EXERCISE:
The word "agent" marks the lines to copy; find all of them in the entries below.

DATA FOR THIS TASK:
*****

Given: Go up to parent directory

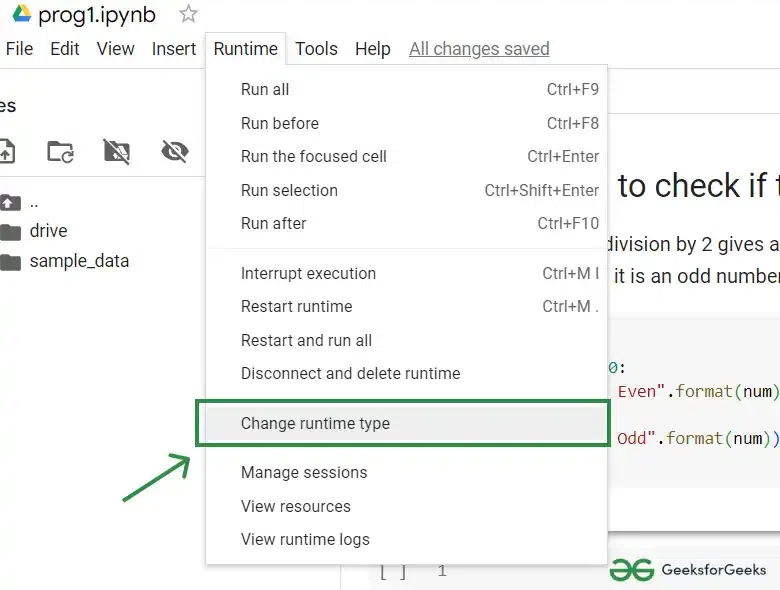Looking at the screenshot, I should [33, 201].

*****

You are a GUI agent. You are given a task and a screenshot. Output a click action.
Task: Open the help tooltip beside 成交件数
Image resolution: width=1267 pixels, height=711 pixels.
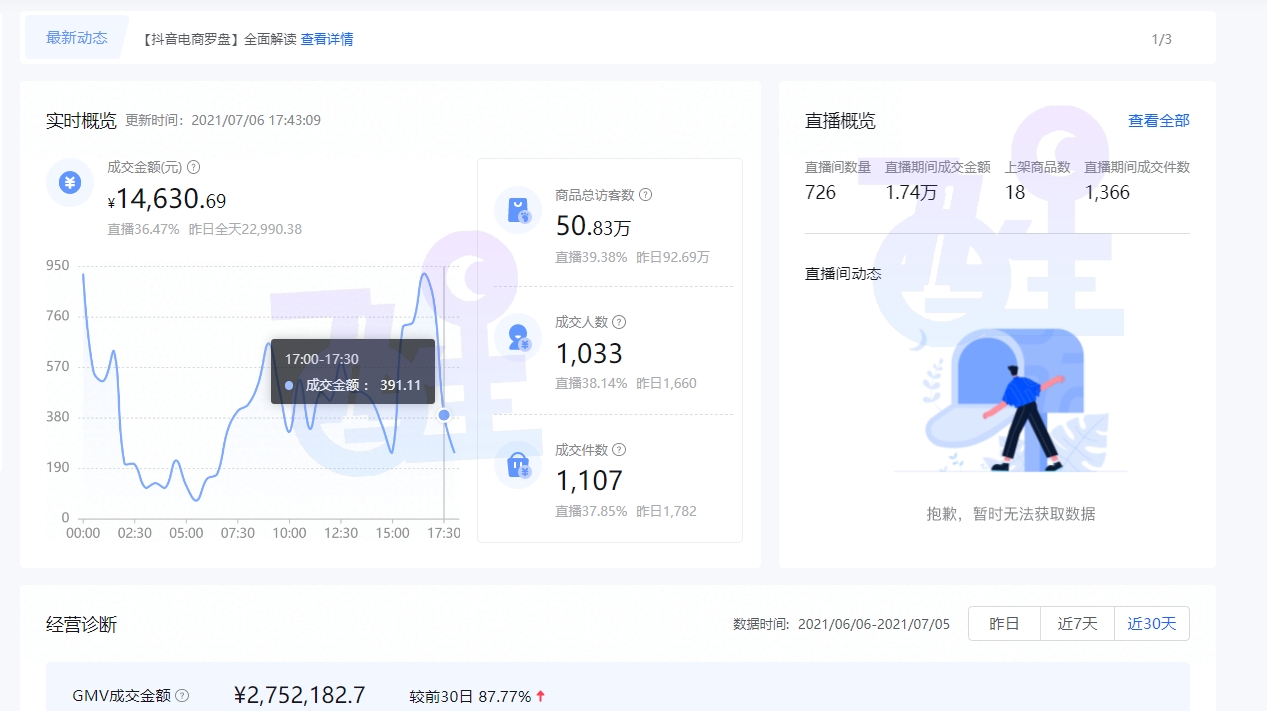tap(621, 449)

*****

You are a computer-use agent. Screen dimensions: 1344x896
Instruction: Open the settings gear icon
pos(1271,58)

*****

ANSWER FOR THE TASK:
You are a GUI agent. You are given a task and a screenshot. Output a click action.
You are a computer-use agent. Screen dimensions: 1344x896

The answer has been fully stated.